▸ PASSAGE TO READ
------------------------------------------------

The application is divided into three modules – the main application module which includes the basic GUI components which handles the basic operations of the application such as input of parameters for conversion either via file or direct keyboard input.
The second module, Requesting the targeted website using urllib to fetch by using GET method and read the content as object (page as Object). Separate content from DOM object by using bs4 and find the targeted object.
The third module, Converting DOM object as a string. Parse string to the textblob. Finally Set output language & store in array (language conversion) and loop the string converted to audio.
Web Reader converts Dynamic web content to Audio output in native Language in the application. It provides multiple language conversion into native language. Web Reader loads the content from the website and the Language Conversion procedure starts automatically.
Web Reader contains an exceptional function that gives the user the choice of saving its already converted text to any part of the local machine in an audio format; this allows the user to copy the audio format to any of his/her audio devices, so that they can hence forth treat it as an audio book.
A. Requests Requests will allow you to send HTTP/1.1 requests using Python. With it, you can add content like headers, form data, multipart files, and parameters via simple Python libraries. It also allows you to access the response data of Python in the same way.

------------------------------------------------

▸ PROVIDED MATERIAL
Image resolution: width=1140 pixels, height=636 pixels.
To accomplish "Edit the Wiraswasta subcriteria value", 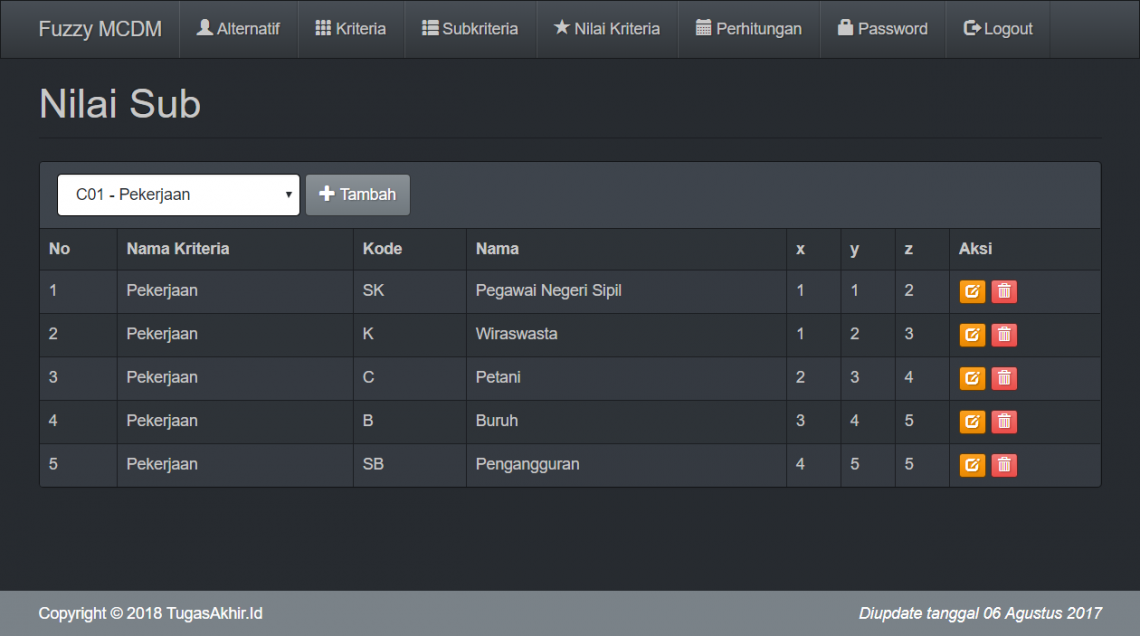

------------------------------------------------

▸ DIRECTIVES
A) Reproduce verbatim the portion of the Web Reader passage between "The application is" and "the targeted object.", inclusive.
B) Continue the passage describing the Web Reader application from its final sentence onward.

▸ PER-TASK OUTPUTS
A)
The application is divided into three modules – the main application module which includes the basic GUI components which handles the basic operations of the application such as input of parameters for conversion either via file or direct keyboard input.
The second module, Requesting the targeted website using urllib to fetch by using GET method and read the content as object (page as Object). Separate content from DOM object by using bs4 and find the targeted object.

B)
B. Bs4 BeautifulSoup 4. Beautiful Soup is a Python library for pulling data out of HTML and XML files. It works with your favorite parser to provide idiomatic ways of navigating, searching, and modifying the parse tree. It commonly saves programmers hours or days of work
C. Textblob TextBlob is a Python (2 and 3) library for processing textual data. It provides a simple API for diving into common natural language processing (NLP) tasks such as part-of-speech tagging, noun phrase extraction, sentiment analysis, classification, translation, and more.
D. gtts gTTS (Google Text-to-Speech), a Python library and CLI tool to interface with Google Translates text-to-speech API. Writes spoken mp3 data to a file, a file-like object (bytestring) for further audio manipulation, or stdout. It features flexible pre-processing and tokenizing, as well as automatic retrieval of supported languages.
E. pydub Manipulate audio with an simple and easy high level interface.
F. lxml The lxml XML toolkit is a Pythonic binding for the C libraries libxml2 and libxslt. It is unique in that it combines the speed and XML feature completeness of these libraries with the simplicity of a native Python API, mostly compatible but superior to the well-known ElementTree API.
G. OS: The OS module in Python provides a way of using operating system dependent functionality. The functions that the OS module provides allows you to interface with the underlying operating system that Python is running on – be that Windows, Mac or Linux.
The Requests library used to Requesting the targeted website using urllib to fetch by using GET method and read the content as object (page as Object). Separate content from DOM object by using bs4 and find the targeted object.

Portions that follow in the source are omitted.